Eintragungsbewilligung und -antrag über den Tod hinaus

  • Die Erblasserin (Eigentümerin) hat in einem notariellen Testament A als Alleinerben eingesetzt und gleichzeitig die Eintragung eines Wohnungsrechts für den Vermächtnisnehmer B bewilligt und beantragt. Das Nachlassgericht hat das Eröffnungsprotokoll (ohne Ablichtung der letztwilligen Verfügung, wie in NRW vorgeschrieben) unverzüglich dem Grundbuchamt übermittelt. Nunmehr beantragt Alleinerbe A die Grundbuchberichtigung auf seinen Namen. Das Wohungsrecht wird nicht erwähnt.
    Nach OLG Stuttgart - Beschluss vom 05.03.2012 / 8 W 75/12 - ist die Eintragungsbewilligung über den Tod hinaus wirksam. Ich denke, das gleiche gilt für den Antrag.
    Dem Vermächtnisnehmer ist die eröffnete Verfügung von Todes wegen ebenfalls übersandt worden, er hat bislang keinen Eintragungsantrag hinsichtlich des zu seinen Gunsten bewilligten Wohnungsrechts gestellt.
    Da aber die Erblasserin/Eigentümerin im notariellen Testament Eintragungsbewilligung und -antrag erklärt hat, kann ich m.E. die Grundbuchberichtigung auf den Erben A nur unter gleichzeitiger Eintragung des Wohnungsrechts für B vollziehen. Bewilligung und Antrag bzgl. des Wohnungsrechts dürften dem Grundbuchamt bereits mit der Übersendung der Eröffnungsunterlagen zugegangen sein.
    Liege ich richtig?

  • OLG Stuttgart, Beschluss vom 05.03.2012 - 8 W 75/12:
    Die Eintragungsbewilligung kann auch in einem notarielle beurkundeten testament erklärt werden und ist als vor dme Tod des Erblasse4rs abgegeben anzusehen, wenn das spätere Zugehen der Bewilligunmg an den begünstigten Erklärungsempfänger dadurch gesichert ist, dass die Urkunde vom Erblasser in besondere amtliche Verwahrung gebracht wurde und nach dem Tode aus dieser zu eröffnen sowie den Beteiligten, darunter auch dem Erklärungsempfänger, bekannt zu geben ist.

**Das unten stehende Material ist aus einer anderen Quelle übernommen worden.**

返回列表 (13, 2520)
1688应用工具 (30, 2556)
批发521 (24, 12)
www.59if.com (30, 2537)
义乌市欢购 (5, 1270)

    Die notariell beurkundete Eintragunsbewilligung (§ k29 Abs. 1 S. 1 GBO) wird als verfahrensrechtliche Grundlage einer Eintragung durch das Grundbuchamt wirksam, wenn die Urkunde mit dem Willen des Erklärenden dem Grundbuchamt oder zur Vorlage bei diesem demjenigen, zu dessen Gunsten die Eintragung erfolgen soll, in Urschrift, Ausfertigung oder beglaubigter Abschrift zugeht.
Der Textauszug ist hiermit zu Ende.